Work to complete ->
Scan the records and identify every line in which the string "label" occurs, then return those lines.

________________

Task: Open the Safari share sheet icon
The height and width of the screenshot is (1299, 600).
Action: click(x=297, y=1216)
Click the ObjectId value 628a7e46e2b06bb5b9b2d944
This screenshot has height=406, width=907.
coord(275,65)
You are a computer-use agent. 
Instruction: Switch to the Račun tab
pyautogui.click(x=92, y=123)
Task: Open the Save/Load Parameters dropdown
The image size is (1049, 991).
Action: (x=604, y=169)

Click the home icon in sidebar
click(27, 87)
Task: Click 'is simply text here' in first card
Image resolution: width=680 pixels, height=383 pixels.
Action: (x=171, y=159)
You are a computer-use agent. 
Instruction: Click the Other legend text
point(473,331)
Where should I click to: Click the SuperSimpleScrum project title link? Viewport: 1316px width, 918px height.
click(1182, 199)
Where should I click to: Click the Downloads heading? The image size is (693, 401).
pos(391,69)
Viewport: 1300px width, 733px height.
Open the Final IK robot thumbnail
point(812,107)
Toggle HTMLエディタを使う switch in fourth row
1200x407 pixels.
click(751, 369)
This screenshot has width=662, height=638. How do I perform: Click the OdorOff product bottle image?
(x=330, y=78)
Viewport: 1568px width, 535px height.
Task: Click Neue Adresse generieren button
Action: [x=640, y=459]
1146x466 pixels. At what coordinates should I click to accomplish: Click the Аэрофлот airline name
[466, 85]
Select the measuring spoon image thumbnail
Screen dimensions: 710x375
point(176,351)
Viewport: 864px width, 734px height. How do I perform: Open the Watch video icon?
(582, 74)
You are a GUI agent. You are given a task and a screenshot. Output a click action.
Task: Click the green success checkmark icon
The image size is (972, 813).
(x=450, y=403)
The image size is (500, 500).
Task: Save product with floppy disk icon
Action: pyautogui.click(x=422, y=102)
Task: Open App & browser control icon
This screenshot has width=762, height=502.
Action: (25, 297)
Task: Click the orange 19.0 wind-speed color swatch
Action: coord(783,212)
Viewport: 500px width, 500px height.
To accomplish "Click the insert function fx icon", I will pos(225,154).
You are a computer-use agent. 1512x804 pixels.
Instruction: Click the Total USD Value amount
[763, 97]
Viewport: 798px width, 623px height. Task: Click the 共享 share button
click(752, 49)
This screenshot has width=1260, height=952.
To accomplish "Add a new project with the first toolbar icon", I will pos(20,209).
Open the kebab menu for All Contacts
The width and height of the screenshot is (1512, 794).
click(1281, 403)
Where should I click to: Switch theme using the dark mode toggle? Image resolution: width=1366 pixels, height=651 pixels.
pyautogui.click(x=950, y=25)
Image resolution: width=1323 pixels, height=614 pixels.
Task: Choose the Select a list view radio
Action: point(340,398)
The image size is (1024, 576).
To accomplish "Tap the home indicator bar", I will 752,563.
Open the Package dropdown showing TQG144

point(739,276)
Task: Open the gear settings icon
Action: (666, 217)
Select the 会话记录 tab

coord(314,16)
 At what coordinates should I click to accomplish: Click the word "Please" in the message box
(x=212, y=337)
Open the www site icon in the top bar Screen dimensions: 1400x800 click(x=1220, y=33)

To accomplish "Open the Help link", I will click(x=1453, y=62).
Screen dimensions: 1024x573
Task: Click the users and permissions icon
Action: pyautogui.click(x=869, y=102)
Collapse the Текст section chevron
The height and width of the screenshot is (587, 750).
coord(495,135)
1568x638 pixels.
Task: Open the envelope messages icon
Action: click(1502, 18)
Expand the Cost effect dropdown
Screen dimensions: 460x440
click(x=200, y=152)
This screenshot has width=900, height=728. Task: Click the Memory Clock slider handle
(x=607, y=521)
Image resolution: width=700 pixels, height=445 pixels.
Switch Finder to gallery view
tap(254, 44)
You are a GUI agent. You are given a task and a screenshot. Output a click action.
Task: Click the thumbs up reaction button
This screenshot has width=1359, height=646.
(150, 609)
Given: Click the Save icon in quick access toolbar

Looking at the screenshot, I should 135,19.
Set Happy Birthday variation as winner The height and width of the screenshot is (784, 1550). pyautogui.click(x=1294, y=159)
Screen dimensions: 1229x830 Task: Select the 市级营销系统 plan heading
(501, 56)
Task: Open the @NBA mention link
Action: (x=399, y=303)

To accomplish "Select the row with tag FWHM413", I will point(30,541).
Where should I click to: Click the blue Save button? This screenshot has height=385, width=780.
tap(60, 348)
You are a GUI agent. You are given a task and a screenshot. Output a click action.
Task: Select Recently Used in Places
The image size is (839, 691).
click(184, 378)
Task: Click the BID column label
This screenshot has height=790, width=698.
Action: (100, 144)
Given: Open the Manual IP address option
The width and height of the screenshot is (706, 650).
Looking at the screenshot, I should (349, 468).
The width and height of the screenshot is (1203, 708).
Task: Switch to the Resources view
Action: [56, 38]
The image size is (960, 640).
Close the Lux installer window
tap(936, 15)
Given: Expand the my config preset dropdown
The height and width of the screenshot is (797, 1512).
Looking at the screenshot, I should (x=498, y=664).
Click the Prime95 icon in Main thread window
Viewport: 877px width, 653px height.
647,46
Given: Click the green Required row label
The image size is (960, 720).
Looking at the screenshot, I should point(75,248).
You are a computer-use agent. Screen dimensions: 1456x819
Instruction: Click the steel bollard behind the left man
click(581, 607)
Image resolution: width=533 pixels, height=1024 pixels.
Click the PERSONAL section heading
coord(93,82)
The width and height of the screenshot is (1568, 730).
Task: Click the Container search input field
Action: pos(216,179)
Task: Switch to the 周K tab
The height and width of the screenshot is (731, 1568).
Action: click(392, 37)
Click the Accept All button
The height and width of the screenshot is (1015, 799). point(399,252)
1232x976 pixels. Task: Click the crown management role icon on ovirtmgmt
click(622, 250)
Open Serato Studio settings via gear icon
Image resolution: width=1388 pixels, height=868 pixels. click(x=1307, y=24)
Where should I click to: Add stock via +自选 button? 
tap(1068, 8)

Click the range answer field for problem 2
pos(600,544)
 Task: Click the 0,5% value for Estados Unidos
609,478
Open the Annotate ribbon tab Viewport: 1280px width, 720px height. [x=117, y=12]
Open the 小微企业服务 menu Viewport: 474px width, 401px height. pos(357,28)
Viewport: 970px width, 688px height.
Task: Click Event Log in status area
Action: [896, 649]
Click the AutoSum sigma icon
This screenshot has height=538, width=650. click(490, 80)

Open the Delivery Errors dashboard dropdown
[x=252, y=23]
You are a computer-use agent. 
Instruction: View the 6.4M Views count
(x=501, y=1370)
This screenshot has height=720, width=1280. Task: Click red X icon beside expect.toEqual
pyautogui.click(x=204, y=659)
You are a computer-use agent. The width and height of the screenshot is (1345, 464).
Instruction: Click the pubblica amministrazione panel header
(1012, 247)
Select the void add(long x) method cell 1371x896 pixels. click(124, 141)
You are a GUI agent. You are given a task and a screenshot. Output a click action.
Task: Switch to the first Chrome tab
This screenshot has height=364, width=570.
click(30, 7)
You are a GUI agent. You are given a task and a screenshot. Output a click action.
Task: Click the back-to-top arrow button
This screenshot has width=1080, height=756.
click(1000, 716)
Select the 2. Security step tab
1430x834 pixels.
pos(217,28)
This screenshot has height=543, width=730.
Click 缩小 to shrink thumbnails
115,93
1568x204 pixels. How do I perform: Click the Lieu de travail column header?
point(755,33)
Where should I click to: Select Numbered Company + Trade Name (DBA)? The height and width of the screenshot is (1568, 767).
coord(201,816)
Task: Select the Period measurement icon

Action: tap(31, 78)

________________

Answer for the task ->
Task: Click the BID column label
Given: Click the green Required row label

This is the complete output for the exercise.